Your goal => Go to the line in the entries below that holds "Task: Launch Edge from pinned apps grid" and repeat exactly from there through the line that holds "Click the magnifier search icon", inclusive.

Exercise material =>
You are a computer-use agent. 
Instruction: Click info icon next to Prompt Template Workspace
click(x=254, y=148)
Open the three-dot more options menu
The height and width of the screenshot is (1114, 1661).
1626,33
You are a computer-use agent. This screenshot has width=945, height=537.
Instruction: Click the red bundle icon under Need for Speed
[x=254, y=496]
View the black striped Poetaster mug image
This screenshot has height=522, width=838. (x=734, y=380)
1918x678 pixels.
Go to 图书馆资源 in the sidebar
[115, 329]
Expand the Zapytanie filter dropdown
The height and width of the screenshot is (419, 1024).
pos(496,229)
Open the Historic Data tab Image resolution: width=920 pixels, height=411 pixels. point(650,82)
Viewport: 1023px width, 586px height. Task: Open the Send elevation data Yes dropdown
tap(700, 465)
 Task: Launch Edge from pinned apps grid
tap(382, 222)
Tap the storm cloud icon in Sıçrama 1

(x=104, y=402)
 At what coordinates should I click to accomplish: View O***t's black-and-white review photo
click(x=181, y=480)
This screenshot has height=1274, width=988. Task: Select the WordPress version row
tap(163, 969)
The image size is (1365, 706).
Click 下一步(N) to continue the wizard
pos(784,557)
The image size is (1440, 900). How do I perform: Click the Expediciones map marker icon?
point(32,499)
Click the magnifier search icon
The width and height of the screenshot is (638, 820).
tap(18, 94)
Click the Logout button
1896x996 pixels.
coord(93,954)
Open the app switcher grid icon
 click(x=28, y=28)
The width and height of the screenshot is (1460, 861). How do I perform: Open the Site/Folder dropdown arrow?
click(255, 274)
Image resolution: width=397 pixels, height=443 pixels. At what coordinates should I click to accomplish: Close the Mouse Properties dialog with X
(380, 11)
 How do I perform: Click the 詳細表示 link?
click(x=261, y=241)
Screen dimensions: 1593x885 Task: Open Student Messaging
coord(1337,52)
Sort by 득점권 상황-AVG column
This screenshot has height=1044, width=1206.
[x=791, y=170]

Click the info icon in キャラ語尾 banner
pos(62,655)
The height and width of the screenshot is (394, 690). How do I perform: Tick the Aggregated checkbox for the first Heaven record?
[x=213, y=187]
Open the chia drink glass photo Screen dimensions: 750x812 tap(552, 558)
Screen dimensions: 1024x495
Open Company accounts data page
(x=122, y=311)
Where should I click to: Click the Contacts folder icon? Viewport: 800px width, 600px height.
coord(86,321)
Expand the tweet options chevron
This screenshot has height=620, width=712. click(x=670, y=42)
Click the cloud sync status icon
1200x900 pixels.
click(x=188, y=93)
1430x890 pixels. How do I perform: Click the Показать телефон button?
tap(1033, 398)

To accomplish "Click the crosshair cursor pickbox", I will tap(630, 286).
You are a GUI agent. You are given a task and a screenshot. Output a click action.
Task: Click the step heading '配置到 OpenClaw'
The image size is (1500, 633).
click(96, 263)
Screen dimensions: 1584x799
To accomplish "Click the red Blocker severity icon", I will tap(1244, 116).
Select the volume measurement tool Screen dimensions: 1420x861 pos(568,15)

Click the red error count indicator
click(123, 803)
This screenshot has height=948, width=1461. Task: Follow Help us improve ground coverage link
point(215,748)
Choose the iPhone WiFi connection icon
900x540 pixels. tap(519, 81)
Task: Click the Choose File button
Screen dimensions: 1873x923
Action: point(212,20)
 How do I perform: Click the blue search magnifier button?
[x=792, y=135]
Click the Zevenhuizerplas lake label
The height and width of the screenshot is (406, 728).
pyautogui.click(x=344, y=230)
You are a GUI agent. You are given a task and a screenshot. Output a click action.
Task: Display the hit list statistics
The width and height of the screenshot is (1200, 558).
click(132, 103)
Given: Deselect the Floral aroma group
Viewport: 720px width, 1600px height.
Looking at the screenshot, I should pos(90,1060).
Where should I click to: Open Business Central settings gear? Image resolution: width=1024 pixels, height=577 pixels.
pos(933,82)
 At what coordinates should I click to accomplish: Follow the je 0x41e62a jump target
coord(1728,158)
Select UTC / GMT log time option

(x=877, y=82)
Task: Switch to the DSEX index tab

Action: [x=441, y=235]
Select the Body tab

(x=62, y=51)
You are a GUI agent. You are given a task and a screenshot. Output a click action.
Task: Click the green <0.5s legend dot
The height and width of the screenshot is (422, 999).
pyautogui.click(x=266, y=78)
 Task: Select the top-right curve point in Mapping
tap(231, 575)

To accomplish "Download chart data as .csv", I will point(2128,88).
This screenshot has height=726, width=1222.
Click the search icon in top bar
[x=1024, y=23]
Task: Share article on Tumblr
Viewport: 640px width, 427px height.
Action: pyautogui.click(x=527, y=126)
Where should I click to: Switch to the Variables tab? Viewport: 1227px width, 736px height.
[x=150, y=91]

Exercise solution =>
 Task: Launch Edge from pinned apps grid
tap(382, 222)
Tap the storm cloud icon in Sıçrama 1

(x=104, y=402)
 At what coordinates should I click to accomplish: View O***t's black-and-white review photo
click(x=181, y=480)
This screenshot has height=1274, width=988. Task: Select the WordPress version row
tap(163, 969)
The image size is (1365, 706).
Click 下一步(N) to continue the wizard
pos(784,557)
The image size is (1440, 900). How do I perform: Click the Expediciones map marker icon?
point(32,499)
Click the magnifier search icon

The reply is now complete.